▶ **Task instructions**: Repeat word for word the line with "The height and width of the screenshot is (754, 1568)." and every line after it until the records below run out.

▶ **Material for this exercise**:

● ● ● ● ●

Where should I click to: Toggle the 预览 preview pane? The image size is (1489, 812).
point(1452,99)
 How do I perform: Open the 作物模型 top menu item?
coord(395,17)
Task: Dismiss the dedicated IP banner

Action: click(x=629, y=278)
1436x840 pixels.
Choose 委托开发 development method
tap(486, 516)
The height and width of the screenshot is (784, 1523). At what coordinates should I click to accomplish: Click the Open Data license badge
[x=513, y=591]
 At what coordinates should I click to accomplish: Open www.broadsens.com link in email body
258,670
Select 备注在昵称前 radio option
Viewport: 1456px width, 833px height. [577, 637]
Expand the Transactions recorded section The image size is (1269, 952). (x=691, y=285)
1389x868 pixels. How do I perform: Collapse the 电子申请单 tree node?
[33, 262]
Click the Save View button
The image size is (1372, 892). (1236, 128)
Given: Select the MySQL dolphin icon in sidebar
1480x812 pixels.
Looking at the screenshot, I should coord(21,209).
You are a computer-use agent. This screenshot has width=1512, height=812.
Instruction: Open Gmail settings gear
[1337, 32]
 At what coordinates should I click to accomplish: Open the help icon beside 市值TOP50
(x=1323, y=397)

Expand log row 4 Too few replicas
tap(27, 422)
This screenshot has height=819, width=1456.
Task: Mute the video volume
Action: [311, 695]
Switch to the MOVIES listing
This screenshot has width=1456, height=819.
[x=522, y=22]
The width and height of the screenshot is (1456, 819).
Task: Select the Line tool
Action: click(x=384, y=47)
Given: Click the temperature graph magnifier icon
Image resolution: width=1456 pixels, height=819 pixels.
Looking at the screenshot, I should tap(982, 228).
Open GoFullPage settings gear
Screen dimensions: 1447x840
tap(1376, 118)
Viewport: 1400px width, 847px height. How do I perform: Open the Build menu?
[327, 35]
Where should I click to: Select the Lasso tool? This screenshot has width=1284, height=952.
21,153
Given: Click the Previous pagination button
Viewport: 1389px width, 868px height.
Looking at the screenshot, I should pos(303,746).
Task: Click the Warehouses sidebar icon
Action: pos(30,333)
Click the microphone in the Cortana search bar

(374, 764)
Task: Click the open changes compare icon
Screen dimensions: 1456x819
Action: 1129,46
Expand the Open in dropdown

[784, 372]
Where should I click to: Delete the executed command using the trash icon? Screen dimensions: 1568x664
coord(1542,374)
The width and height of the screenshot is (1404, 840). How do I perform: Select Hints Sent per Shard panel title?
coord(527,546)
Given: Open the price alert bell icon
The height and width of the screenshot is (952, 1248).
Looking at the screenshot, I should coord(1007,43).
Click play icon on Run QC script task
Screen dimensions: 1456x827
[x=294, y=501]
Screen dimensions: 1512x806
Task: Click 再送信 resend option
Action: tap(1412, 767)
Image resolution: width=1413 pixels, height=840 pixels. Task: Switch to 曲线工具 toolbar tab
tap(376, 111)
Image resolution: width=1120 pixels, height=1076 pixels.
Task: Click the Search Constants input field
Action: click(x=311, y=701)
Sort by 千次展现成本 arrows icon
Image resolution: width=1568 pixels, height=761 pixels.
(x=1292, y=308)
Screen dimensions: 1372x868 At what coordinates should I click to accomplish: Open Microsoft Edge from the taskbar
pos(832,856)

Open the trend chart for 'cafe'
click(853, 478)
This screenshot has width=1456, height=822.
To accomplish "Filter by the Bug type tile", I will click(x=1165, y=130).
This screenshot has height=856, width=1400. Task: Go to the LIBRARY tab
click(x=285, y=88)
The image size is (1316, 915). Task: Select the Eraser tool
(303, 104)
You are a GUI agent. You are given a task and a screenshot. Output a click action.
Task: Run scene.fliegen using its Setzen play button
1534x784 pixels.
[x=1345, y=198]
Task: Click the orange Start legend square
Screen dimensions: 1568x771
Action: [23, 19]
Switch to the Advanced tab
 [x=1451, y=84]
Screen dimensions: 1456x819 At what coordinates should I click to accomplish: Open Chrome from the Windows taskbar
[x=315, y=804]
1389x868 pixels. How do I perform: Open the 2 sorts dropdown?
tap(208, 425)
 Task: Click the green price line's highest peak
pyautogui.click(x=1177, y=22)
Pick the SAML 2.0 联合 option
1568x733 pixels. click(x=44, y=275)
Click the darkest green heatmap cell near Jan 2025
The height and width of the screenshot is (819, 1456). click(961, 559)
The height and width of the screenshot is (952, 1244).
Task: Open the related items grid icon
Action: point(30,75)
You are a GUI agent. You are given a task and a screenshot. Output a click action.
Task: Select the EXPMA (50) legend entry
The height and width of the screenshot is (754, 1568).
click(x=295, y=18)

● ● ● ● ●

▶ **Solution to this problem**:
The height and width of the screenshot is (754, 1568).
click(x=295, y=18)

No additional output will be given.